To explore how intimate relationships and sexuality are influenced by rheumatic diseases and to describe self-management strategies used to manage disease consequences.
To ensure that data were grounded in patients' language and experiences, individual and focus group interviews were conducted. Purposeful sampling was used to ensure variation in age, sex, disease duration, diagnosis, and marital status among the informants. Participants were men and women ages 18 years or older, were diagnosed with inflammatory rheumatic disease by a rheumatologist, and had a disease duration of ≥2 years.
The mean age of the 23 participants was 44 years, the mean disease duration was 13.6 years, and the mean ± SD modified Health Assessment Questionnaire score was 1.58 ± 0.46. Four key themes summarized the main issues described by the informants: between disease and normality, relational aspects, disease-related sexual challenges, and self-management strategies. The results reveal that the disease constituted a disruption in life, requiring a new orientation of sexual identity and relationship. Participants' experiences of sexuality went beyond specific sexual activity, including aspects such as body image and relational issues, illustrating a multidimensional perception of sexuality. A large inter- and intrapersonal variety of impact and a wide range of management strategies were reported.

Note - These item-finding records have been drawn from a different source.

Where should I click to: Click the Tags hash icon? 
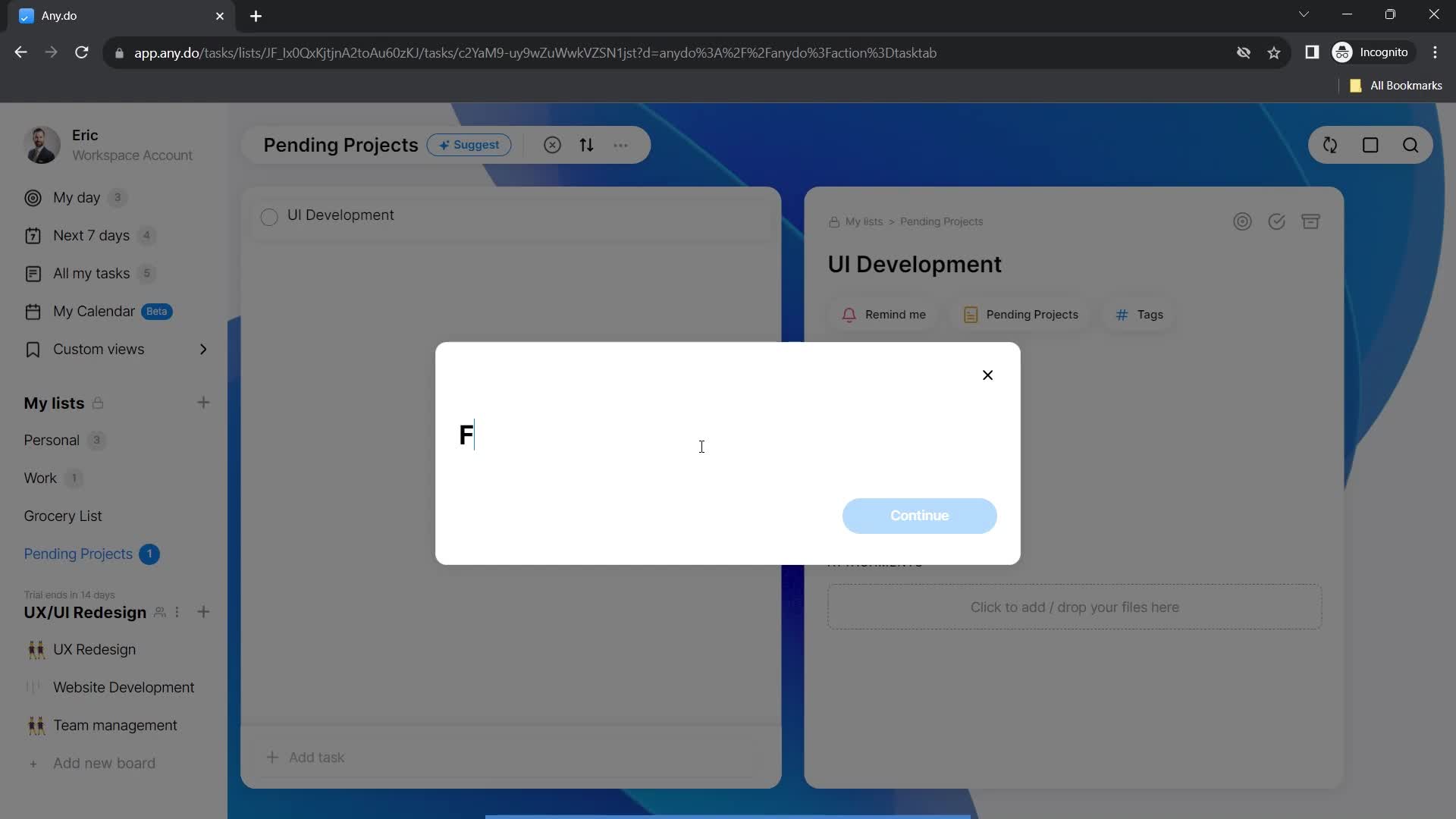(x=1121, y=315)
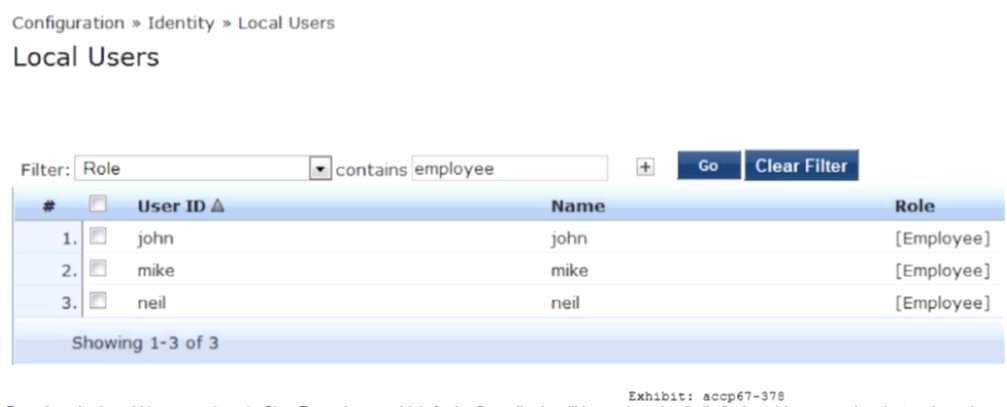
Task: Click the filter text field containing employee
Action: 509,169
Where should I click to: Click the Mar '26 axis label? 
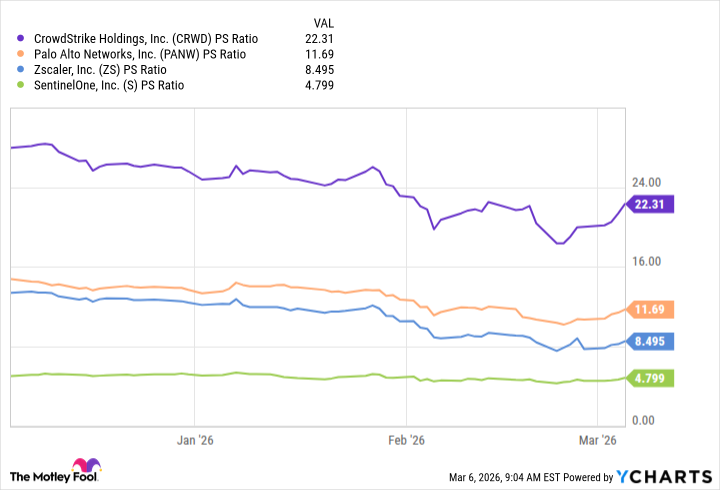pos(599,440)
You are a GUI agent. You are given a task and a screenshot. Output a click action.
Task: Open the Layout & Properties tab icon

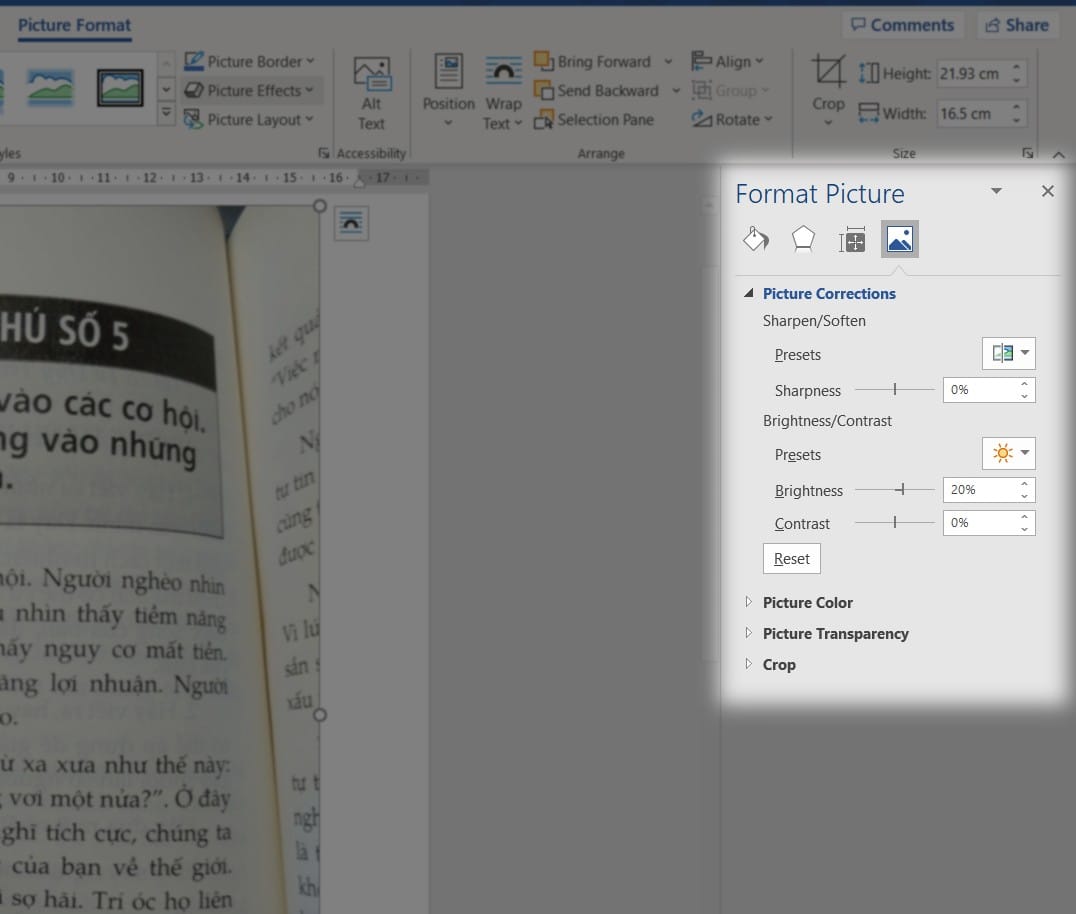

This study shows that sexuality is a vital area of life for people living with arthritis. It is a source of physical pleasure and intimacy with their partner, but may cause anxiety and distress when affected by rheumatic disease. However, various self-management strategies are applied to enhance intimate relationships and sexual activity. Knowledge and openness concerning sexual issues need to be emphasized as part of the competence of health professionals and researchers.